======== Text segment

Renee au naturel

I did it! I walked into the salon, and asked to see Betty. Betty had done my hair before, and for this, I needed someone with whom I had good experience with. Truth is I had ditched Betty after I found a more affordable salon close to where I live. But I needed her now; she was the only one who would understand. She would know what to do, and how to do it. Plus I couldn’t afford any mistakes being made on my head. Mistakes on a woman’s hair are always expensive. The risk was too high.

The lady at the reception desk at the salon called Betty and when she came, she pointed her to me as if to say “Yours for the mending” Betty came over and said “Hi!”

I told her what I needed. She was blasé about the whole affair, no surprised looks- like she was used to seeing women in my situation; scared, and not sure whether they were making the right decision. Even though I had dumped her only to come back and ask her to take me back, she did not rub it in my face. Quite the lady. She instead asked me to follow her to a seat and as soon as I sat down on THE chair, she made me lean back. Like in therapy, she tried to get to the root of the problem; she probed my hair by massaging it with her fingertips, feeling for the ‘growth’. Then taking a comb, she combed it all the way up, while examining the strands.  “What happened? Your hair was to die for!” She said.

================
======== Data

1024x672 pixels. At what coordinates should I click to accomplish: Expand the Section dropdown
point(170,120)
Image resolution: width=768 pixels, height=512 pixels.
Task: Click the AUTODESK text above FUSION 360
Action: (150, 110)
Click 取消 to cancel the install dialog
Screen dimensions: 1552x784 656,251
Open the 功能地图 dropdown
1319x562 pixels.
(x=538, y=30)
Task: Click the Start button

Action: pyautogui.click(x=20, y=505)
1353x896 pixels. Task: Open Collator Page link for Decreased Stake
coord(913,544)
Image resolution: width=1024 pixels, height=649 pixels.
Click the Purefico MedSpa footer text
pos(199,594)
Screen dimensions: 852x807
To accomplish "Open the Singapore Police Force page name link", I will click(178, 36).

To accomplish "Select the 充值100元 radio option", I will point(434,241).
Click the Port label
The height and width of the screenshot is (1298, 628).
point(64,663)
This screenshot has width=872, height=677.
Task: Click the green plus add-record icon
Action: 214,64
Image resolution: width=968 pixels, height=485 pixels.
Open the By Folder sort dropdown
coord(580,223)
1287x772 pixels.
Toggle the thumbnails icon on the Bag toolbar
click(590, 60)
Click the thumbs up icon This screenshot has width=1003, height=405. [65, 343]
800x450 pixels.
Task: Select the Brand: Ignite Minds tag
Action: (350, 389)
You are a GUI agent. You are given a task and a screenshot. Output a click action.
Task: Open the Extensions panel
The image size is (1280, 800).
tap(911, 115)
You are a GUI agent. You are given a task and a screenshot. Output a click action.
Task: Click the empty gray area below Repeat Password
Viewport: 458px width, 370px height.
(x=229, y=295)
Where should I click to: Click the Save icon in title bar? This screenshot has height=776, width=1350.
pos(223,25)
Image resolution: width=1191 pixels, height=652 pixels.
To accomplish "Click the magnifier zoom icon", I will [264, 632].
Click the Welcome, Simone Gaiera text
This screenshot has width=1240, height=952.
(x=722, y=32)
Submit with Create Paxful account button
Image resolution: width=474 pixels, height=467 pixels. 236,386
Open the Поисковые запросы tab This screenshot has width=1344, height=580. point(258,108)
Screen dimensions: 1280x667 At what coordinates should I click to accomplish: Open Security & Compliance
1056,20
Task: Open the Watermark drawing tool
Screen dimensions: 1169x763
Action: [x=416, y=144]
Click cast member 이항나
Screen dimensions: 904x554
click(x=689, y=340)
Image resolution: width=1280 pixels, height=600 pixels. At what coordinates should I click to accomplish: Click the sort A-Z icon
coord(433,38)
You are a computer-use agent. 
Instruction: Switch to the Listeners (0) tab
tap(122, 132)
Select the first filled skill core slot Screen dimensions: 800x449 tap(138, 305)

================

» Problem A
In the salon story, why did the narrator go back to Betty instead of the cheaper salon nearby? Answer in one to three sentences.
» Problem B
Pick up the salon story right after Betty's question and keep the narrative going.

» Task result A
The narrator wanted someone she had good experience with, since Betty had done her hair before and seemed the only one who would understand what to do and how to do it. She also couldn't afford any mistakes on her head, because mistakes on a woman's hair are always expensive and the risk was too high.

» Task result B
I had children, that’s what happened.  I had my first kid, and my hair thinned. Child number two and my hair couldn’t take it anymore; most of it disowned me at that point. It’s like when I chose to have children, I inadvertently made a choice between my hair and my bundles of joy – the bundles won hands down of course! The hormones during pregnancy happened. The breastfeeding after pregnancy also happened. The ping-pong hormonal bouncing robbed me of my full, long, black, very strong, very kinky, very African hair. A very small price to pay, I must point out.

She nodded in understanding, as if suddenly, everything made sense. How can a woman go through all that and retain the virginity of their hair anyway? Add to the hormones, the weaving, the chemicals applied to make it manageable, the plaiting, and the pulling that makes you spend sleepless nights because of braids done too tightly. I lost my hair to all that. But now, sitting in doctor Betty’s chair, I felt like the time was ripe to remedy what was left of my hair!

Betty called her colleague, Martin-the barber, and gave him instructions on how to cut my hair and what length to keep. Yikes, I was actually gonna cut my hair! She asked if I was sure, and I affirmed that I was. After all, what was the other option…braids and weaves till kingdom come? A camouflage at all times? That wasn’t me.  I wanted to be able to proudly comb my hair again someday. I wanted to leave the weave, and get back the savory taste of Kinky African hair au naturel. I had in fact thought of going bald, but I decided to spare people the shock. Let’s make sure no one I know will have a heart attack when they see me with short hair first.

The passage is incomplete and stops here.